The P1 histo-blood group antigen is present on human red blood cell glycoproteins.

BACKGROUND The P1 antigen was first described in 1927 and belongs to the P1PK histo-blood group system, together with P-k and NOR. The A4GALT-encoded 4-alpha-galactosyltransferase synthesizes these antigens and has been considered to extend glycolipids exclusively. However, contradicting studies have been published regarding the presence of P1 on human glycoproteins. In other species, P1 occurs on glycoproteins. Furthermore, human ABH antigens occur on both glycolipids and glycoproteins and are biochemically related to P1. Thus, we hypothesized that P1 is present on RBC glycoproteins in humans. STUDY DESIGN AND METHODS RBCs of known P-1/P-2 status (phenotype and rs8138197 genotype) were used.

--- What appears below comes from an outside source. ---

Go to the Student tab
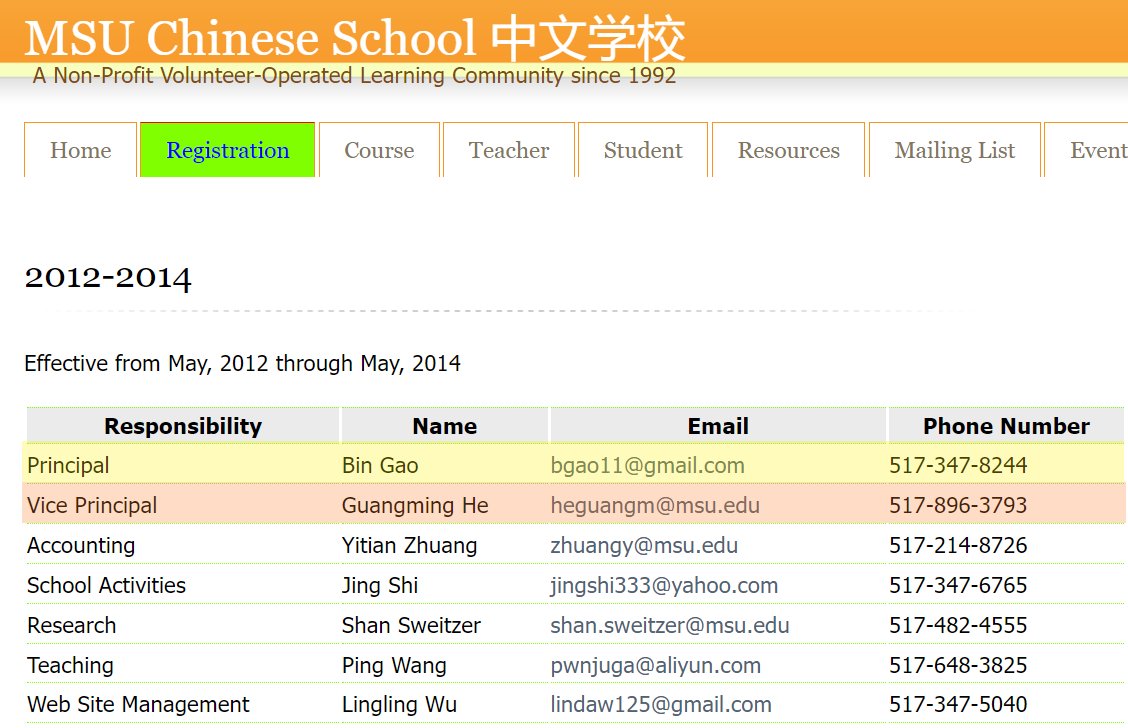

The RBC surface glycans were modified with alpha-galactosidases, papain, and/or peptide-N-glycosidase F. RBC membrane proteins were analyzed by sodium dodecyl sulfate-polyacrylamide gel electrophoresis/immunoblot. A new P-1/P-2-allelic discrimination assay based on rs5751348 was validated. RESULTS P1 occurs on various glycoproteins, seen as smearlike patterns in anti-P1-stained immunoblots with RBC membranes of P-1 but not P-2 or p phenotype. There was a significant difference between the staining of P-1-homozygous and P-1-heterozygous RBCs ((PP1)-P-1 > (PP2)-P-1), as well as intragenotypic variation. Immunoblotting banding patterns show major carriers at approximately 50 and 100 kDa. P1 staining was lost after treatment of RBCs with alpha-galactosidase of broad Gal alpha-1,3/4/6-specificity. Peptide-N-glycosidase F treatment reduced the P1 signal, while papain or alpha-1,3-specific galactosidase did not. P-1/P-2 status was confirmed by a new rs5751348 assay. CONCLUSION Our data indicate that the P1 antigen can reside on human RBC glycoproteins. Glycosidase studies suggest that at least part of the epitopes occur on N-glycans.